:: Given task ::
Rewrite the material starting at the line that contains "Task: Open the customer service headset icon" and ending at the line that contains "pos(469,197)", putting "chat bubble" in place of "headset" and changing nothing else. Give only those lines.

:: Material provided ::
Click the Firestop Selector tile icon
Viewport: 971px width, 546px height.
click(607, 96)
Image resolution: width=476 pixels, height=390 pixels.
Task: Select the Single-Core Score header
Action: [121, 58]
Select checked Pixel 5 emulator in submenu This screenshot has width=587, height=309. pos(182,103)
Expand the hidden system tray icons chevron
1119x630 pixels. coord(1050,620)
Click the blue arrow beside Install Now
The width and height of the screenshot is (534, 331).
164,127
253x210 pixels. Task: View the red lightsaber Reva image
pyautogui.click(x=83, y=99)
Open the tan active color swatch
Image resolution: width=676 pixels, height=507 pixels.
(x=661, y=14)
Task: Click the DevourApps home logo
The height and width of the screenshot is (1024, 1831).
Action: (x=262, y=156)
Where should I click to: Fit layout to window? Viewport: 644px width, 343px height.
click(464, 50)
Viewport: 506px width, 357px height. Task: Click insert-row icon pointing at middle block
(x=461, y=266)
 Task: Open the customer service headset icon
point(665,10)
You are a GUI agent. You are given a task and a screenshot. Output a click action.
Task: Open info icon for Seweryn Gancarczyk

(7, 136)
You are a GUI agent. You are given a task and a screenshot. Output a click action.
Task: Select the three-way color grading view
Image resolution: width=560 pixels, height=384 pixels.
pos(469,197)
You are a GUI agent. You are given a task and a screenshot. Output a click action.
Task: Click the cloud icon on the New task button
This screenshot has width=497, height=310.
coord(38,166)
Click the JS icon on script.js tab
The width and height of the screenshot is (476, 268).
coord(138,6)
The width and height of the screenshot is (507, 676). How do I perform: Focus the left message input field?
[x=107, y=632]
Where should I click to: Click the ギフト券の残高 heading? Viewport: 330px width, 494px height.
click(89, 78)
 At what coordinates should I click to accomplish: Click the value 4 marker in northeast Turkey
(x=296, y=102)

:: Solved exercise ::
 Task: Open the customer service chat bubble icon
point(665,10)
You are a GUI agent. You are given a task and a screenshot. Output a click action.
Task: Open info icon for Seweryn Gancarczyk

(7, 136)
You are a GUI agent. You are given a task and a screenshot. Output a click action.
Task: Select the three-way color grading view
Image resolution: width=560 pixels, height=384 pixels.
pos(469,197)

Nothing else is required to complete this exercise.